The I-129 application is meant for U.S.-based employers to petition on behalf of a foreign national they intend on hiring temporarily in the United States. The application is available on the USCIS website, and should be completed anytime an employer is seeking to hire a non-citizen whether they are already based in the U.S. or are overseas.
The application has some technical questions that should be reviewed, so this blog will be dedicated to going through the actual form and deciphering what these questions are really asking. Submitting a fully completed application without any errors is essential to having a faster adjudication by the USCIS without any Requests for Evidence (RFEs).
Part 1 is fairly straightforward and asks the employer to state where the business is based by listing the physical address, IRS information, or their Federal Employer ID Number.
Note: Not every U.S. business will have a federal Employer ID number, this only refers to organizations that part of the U.S. federal government, such as an agency or special department.
In Part 2, the employer needs to check the right box pertaining to the immigration benefit that their prospective/new hire will be granted if the petition is successful. For example, if the foreign national is working for a new organization entirely, the employer should check the “Change of Employer” box. If the foreign national has received a new salary, job title, or new job responsibility in a separate office but within the same organization, the employer should check the “Change in Previously Approved Employment” box. Employers should contact a USCIS Help Desk if they are unsure of what box to check.
In Part 3, the USCIS is asking the employer interesting in hiring the foreign national to provide direct personal information about the beneficiary. This includes their U.S. address if they are residing in the U.S., the current status they are living under, their I-94 information which will be critical for determining eligibility (granted the applicant has not overstayed their visa). In addition the employer will need to request the beneficiaries Passport number and provide it in this section.
In Part 4, the employer needs to provide information about where the USCIS should an approved petition if consular processing is involved and the beneficiary is currently living abroad. The employer also needs to answer other personal questions on behalf of the beneficiary in this section such as whether the employer has ever filed a petition for them before, or if the foreign national has ever been put into removal proceedings.
In Part 5, the employer needs to fill out specific information about the Job title the beneficiary will have granted the petition is accepted. In addition, the employer should supply other critical information such as the salary the beneficiary will receive, the approximate number of hours they will work per week, or if there is another office or facility where the employee will work off-site. Employers should have their financials ready, as the USCIS also requests the net and gross annual income of the organization in this section.

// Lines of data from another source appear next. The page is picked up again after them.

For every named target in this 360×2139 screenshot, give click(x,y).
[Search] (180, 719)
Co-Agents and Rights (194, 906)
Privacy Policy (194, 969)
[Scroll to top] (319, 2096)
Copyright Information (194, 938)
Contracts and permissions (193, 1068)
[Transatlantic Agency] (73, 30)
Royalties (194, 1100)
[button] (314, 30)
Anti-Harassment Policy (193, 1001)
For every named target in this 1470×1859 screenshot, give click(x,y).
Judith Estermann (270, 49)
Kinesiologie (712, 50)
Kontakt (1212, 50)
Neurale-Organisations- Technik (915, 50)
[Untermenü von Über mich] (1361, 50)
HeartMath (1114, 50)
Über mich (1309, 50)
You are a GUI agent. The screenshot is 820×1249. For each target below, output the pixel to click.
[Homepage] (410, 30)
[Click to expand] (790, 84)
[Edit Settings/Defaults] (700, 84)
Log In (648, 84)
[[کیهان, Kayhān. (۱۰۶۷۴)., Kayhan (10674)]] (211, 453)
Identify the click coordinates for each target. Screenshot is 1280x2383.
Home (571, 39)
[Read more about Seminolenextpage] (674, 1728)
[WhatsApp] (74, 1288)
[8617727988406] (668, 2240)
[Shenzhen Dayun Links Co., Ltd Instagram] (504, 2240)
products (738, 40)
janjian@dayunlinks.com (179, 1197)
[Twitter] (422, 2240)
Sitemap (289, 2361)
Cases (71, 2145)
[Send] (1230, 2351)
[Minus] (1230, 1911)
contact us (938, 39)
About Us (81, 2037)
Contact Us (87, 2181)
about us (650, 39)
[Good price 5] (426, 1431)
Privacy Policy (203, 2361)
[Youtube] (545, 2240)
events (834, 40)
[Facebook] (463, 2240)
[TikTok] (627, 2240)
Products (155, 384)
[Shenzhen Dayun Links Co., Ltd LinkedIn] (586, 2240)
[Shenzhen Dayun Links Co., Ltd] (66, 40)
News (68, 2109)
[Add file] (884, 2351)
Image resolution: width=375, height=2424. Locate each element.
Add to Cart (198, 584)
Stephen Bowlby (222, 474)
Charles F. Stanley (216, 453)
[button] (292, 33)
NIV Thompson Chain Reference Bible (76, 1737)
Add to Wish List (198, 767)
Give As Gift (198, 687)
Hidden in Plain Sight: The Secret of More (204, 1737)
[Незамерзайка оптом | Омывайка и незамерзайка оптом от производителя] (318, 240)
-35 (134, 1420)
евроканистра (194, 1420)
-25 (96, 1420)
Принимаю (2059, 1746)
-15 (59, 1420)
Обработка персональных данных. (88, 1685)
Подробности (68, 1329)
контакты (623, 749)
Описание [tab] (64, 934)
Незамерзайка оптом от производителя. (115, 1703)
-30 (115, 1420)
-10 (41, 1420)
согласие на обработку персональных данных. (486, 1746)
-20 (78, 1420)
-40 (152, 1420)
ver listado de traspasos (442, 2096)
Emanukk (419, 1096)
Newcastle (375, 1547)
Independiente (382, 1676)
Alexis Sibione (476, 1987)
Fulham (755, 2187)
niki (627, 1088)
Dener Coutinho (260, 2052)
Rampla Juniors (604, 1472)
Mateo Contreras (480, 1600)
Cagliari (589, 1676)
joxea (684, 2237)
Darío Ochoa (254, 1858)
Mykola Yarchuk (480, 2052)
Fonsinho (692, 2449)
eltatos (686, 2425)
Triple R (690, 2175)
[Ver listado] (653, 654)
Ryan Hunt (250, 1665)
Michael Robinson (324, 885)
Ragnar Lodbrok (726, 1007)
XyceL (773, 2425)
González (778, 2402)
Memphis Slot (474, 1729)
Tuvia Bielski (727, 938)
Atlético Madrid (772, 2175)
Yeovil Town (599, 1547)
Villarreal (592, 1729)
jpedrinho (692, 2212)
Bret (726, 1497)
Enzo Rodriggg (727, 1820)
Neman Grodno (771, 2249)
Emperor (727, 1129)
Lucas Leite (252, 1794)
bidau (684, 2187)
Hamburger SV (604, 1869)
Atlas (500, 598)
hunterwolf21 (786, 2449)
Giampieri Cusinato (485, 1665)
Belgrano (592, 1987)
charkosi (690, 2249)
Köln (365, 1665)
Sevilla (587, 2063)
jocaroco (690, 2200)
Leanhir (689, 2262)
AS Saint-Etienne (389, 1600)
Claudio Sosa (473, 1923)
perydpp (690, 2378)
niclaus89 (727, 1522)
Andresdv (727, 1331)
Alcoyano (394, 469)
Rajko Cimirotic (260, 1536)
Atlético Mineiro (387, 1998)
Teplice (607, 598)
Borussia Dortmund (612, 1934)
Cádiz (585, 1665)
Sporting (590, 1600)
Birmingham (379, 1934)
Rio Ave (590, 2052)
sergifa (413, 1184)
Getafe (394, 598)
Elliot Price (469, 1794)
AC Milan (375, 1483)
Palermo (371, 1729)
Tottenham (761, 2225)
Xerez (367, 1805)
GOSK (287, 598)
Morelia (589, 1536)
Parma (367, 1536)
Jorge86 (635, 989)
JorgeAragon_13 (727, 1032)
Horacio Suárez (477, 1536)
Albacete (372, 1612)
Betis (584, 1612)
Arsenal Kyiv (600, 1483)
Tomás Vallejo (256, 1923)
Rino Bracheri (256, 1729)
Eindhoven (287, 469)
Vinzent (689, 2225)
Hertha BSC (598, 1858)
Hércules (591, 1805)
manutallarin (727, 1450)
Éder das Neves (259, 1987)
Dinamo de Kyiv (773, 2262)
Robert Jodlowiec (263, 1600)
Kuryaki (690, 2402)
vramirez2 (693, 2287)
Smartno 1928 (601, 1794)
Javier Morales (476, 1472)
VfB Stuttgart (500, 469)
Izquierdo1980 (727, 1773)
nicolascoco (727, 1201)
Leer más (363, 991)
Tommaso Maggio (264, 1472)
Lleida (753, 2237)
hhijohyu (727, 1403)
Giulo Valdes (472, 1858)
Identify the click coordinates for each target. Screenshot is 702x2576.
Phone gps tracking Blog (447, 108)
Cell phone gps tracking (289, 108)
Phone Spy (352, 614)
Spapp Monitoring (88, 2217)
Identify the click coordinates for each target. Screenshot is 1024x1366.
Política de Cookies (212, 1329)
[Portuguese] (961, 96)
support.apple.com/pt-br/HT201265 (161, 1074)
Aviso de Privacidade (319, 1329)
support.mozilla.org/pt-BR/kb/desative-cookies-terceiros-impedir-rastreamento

Part 6 is perhaps the most important section of the form. It asks the employer if through hiring the foreign national (beneficiary), the organization will release controlled technology or technical data of which a license is required by the State Department to release. The employer should review the Export Administration Regulations (EAR) and the International Traffic in Arms Regulations to understand if the information/data they are releasing to their new hire first requires a license to do so.